Material to process
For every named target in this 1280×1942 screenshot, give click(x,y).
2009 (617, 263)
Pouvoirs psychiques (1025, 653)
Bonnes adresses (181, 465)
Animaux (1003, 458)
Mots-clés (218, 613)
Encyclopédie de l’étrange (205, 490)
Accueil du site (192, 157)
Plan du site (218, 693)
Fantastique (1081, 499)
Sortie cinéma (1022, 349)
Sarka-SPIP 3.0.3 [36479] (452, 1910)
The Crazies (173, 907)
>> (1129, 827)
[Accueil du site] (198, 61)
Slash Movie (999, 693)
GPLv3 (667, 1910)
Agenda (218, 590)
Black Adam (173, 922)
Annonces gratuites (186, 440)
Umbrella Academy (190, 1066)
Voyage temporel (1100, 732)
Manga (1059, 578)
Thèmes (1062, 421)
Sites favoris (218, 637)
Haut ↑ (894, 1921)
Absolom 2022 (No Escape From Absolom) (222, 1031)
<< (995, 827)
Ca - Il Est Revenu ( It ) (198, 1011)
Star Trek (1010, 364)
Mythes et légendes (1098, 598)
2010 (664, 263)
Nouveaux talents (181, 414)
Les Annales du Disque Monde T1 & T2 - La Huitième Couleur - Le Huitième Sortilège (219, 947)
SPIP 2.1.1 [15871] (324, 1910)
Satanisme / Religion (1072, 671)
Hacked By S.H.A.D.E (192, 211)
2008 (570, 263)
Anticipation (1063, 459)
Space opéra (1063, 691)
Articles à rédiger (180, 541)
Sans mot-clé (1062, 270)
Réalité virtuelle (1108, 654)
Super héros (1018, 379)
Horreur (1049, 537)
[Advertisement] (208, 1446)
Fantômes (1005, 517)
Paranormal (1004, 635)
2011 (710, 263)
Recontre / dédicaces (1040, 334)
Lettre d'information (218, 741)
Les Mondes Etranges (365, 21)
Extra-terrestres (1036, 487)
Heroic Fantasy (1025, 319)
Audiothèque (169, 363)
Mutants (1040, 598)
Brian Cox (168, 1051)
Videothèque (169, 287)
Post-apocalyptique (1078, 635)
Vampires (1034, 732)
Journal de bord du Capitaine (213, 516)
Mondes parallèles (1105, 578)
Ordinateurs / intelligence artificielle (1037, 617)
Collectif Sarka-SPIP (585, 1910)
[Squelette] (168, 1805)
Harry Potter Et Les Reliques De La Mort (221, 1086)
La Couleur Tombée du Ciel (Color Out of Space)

What you have to do
The full listing is to be printed again exactly as it stands.

Result
For every named target in this 1280×1942 screenshot, give click(x,y).
2009 (617, 263)
Pouvoirs psychiques (1025, 653)
Bonnes adresses (181, 465)
Animaux (1003, 458)
Mots-clés (218, 613)
Encyclopédie de l’étrange (205, 490)
Accueil du site (192, 157)
Plan du site (218, 693)
Fantastique (1081, 499)
Sortie cinéma (1022, 349)
Sarka-SPIP 3.0.3 [36479] (452, 1910)
The Crazies (173, 907)
>> (1129, 827)
[Accueil du site] (198, 61)
Slash Movie (999, 693)
GPLv3 (667, 1910)
Agenda (218, 590)
Black Adam (173, 922)
Annonces gratuites (186, 440)
Umbrella Academy (190, 1066)
Voyage temporel (1100, 732)
Manga (1059, 578)
Thèmes (1062, 421)
Sites favoris (218, 637)
Haut ↑ (894, 1921)
Absolom 2022 (No Escape From Absolom) (222, 1031)
<< (995, 827)
Ca - Il Est Revenu ( It ) (198, 1011)
Star Trek (1010, 364)
Mythes et légendes (1098, 598)
2010 (664, 263)
Nouveaux talents (181, 414)
Les Annales du Disque Monde T1 & T2 - La Huitième Couleur - Le Huitième Sortilège (219, 947)
SPIP 2.1.1 [15871] (324, 1910)
Satanisme / Religion (1072, 671)
Hacked By S.H.A.D.E (192, 211)
2008 (570, 263)
Anticipation (1063, 459)
Space opéra (1063, 691)
Articles à rédiger (180, 541)
Sans mot-clé (1062, 270)
Réalité virtuelle (1108, 654)
Super héros (1018, 379)
Horreur (1049, 537)
[Advertisement] (208, 1446)
Fantômes (1005, 517)
Paranormal (1004, 635)
2011 (710, 263)
Recontre / dédicaces (1040, 334)
Lettre d'information (218, 741)
Les Mondes Etranges (365, 21)
Extra-terrestres (1036, 487)
Heroic Fantasy (1025, 319)
Audiothèque (169, 363)
Mutants (1040, 598)
Brian Cox (168, 1051)
Videothèque (169, 287)
Post-apocalyptique (1078, 635)
Vampires (1034, 732)
Journal de bord du Capitaine (213, 516)
Mondes parallèles (1105, 578)
Ordinateurs / intelligence artificielle (1037, 617)
Collectif Sarka-SPIP (585, 1910)
[Squelette] (168, 1805)
Harry Potter Et Les Reliques De La Mort (221, 1086)
La Couleur Tombée du Ciel (Color Out of Space)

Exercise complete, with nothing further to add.